Looking at this problem from the viewpoint of a Provider of Rootservers,
who is providing unsecure solutions like  Plesk or other utitlies, it
could be a nice solution, but then I would advise to override the
original configfiles of the system.

From the viewpoint of the desktop user, I would expect some nice UI
utils for doing all the daily administration work.

From the viewpoint of the system administrator who wants a secure
system, like Ubuntu server is today, I would say, throw it away, it
hurts a lot.


Thinking about the tribe3 announcement and reading this article
(http://people.warp.es/~isaac/blog/index.php/ebox-slated-to-be-the-official-ubuntu-server-management-tool-66) I wouldn't like to see this tool on the default media or in main or as any official supported package at all. It's a wrong way of providing a good centralistic solution of server administration.  

> My proposed fix was to (on installation):
>  * move all configuration files that eBox manages to /var/lib/ebox/conf
>  * remove rc?.d links for the "real" services (e.g. slapd)
>  * Install an upstart job description for the service (if possible, and
>    if not: put a separate init-like script in /usr/share/ebox somewhere)
>    and manage that from eBox.

The problem will be, that the admin of these boxes wants to adjust those
files by hand or by the tool (at least, that was the thinking when I was
a young admin and was selling rootservers). Actually, there are too many
things you won't support in eBox or webmin or whateverwebbased utility
you have, but the user want to have (this is real business experience).
Think about the hundreds of configurations you can have in a normal
apache setup.

> The benifits include:
>  * Installing eBox is *very* easily undoable.
>  * We don't have to have intimate knowledge of each config file (which
>    we'd need to be able to make sure that any changes we make to
>    existing config files will result in e.g. a slapd instance that
>    behaves the way eBox expects it to).
> 
> The downsides include:
>  * Violates principle of least surprise. The configuration files are no
>    longer where the admin is used to having them.

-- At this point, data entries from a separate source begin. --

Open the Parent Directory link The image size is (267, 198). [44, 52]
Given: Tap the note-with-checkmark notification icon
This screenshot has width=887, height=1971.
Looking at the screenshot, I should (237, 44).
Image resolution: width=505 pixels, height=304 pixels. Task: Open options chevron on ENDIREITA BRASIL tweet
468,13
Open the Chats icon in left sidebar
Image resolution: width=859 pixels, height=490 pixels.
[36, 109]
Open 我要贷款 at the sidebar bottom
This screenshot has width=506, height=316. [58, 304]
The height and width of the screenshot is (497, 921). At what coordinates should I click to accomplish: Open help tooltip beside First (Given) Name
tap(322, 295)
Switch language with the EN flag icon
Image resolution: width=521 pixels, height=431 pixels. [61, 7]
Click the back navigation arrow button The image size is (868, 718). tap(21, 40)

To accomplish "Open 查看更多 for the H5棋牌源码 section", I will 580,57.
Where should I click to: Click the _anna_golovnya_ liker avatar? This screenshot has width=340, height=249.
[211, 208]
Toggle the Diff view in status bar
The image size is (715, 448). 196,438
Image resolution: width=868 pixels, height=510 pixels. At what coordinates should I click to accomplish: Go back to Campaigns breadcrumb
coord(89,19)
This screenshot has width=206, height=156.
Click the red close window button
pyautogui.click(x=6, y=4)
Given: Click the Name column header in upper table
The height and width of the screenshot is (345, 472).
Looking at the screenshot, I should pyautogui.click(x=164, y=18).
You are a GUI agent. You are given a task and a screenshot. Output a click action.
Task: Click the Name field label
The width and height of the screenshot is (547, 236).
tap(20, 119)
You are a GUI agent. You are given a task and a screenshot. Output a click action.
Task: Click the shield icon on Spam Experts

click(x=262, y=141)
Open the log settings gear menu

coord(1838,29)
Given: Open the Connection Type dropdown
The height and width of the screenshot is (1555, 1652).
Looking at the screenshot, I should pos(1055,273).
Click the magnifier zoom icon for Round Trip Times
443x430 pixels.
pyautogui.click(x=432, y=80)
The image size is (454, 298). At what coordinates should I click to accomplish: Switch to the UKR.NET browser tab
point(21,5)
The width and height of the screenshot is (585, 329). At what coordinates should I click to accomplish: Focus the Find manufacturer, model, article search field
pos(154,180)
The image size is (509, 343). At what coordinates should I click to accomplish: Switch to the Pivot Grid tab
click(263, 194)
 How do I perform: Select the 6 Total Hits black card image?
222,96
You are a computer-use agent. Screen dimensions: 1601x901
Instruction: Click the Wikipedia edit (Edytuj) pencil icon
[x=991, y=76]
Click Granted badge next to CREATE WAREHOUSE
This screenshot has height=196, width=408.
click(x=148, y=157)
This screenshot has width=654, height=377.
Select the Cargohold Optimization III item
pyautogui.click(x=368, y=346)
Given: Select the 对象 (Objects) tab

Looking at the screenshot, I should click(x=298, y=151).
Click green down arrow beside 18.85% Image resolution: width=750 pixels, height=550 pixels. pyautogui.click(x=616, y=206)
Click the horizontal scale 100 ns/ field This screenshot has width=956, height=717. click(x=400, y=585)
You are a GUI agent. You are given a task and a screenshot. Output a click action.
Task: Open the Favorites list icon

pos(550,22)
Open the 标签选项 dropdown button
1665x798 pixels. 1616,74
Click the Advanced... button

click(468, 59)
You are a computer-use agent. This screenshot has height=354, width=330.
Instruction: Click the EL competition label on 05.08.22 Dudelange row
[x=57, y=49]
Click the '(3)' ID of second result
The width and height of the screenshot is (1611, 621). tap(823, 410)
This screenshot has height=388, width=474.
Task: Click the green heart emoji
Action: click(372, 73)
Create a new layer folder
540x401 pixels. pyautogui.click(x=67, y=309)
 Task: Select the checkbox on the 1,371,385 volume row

Which could clash with the LPI-199 training/certification. But a real
admin wouldn't want this tool anyways, so it's all about semi-hobby
admins.

>  * Maintenance overhead (we need to somewhat mirror the "real" init
>    scripts, etc.)

Sure: don't touch it. No other tool then update-rc.d/or an upstart tool
should touch the initscripts/runlevels or you set "eBox" as default
system administration utility, which means you have to remove all other
tools from the system who could touch those files too, and this would be
not a good step towards "Ubuntus Domination in server concentrated
environments" like Datacenters.

If this is wrong on this list, please forward it the correct list, but I
think those random thoughts are quite important. 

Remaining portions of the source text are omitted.